Nicotera, en su piel de leopardo, se enfrascó en una conversación con Rosemary, mientras el electricista discutía con el director a la vez que se apoyaba en él. Finalmente, el director lo apartó bruscamente y se secó la frente sudorosa, y el guía de Dick comentó:
—Está otra vez cabreado. ¡Y qué cabreado!
—¿Quién? —preguntó Dick. Pero antes de que el otro pudiera contestar, el director se acercó a ellos con paso rápido.
—¿Quién está cabreado? ¡Tú eres el que está cabreado!
Se volvió a Dick y le habló con vehemencia, como si fuera miembro de un jurado:
—Cuando está él cabreado, se cree que todos los demás están tan cabreados como él.
Fijó su mirada iracunda en el guía un instante más y luego se puso a dar palmadas.
—¡Venga! ¡Todo el mundo a sus puestos!
Era como ir de visita a la casa de una familia numerosa en la que reinara el caos. Se le acercó a Dick una actriz y estuvo un rato hablando con él totalmente convencida de que era un actor que acababa de llegar de Londres.
Al darse cuenta de su error, echó a correr despavorida. La mayoría de aquellos cineastas se sentían, o bien claramente superiores a la gente de fuera, o bien claramente inferiores, pero el primer sentimiento era el que predominaba. Eran gente a la vez arriesgada e industriosa; habían pasado a ocupar un lugar prominente en una nación que desde hacía una década sólo quería divertirse.
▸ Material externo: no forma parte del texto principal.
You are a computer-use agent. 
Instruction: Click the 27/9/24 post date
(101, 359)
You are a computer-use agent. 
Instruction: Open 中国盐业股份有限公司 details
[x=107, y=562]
El rodaje finalizó porque empezaba a nublarse. Si bien la luz era perfecta para un pintor, para la cámara no podía compararse con el aire transparente de California. Nicotera siguió a Rosemary hasta el coche y le susurró algo al oído. Ella le miró sin sonreír al despedirse de él.
Dick y Rosemary comieron en el Castelli dei Cesari, un restaurante espléndido situado en una antigua villa desde la que se dominaban las ruinas de un foro de un periodo indeterminado de la decadencia. Rosemary tomó un combinado y un poco de vino y Dick bebió lo suficiente para que se disipara la sensación de insatisfacción que tenía. Después regresaron al hotel en el coche, sintiéndose animados y felices.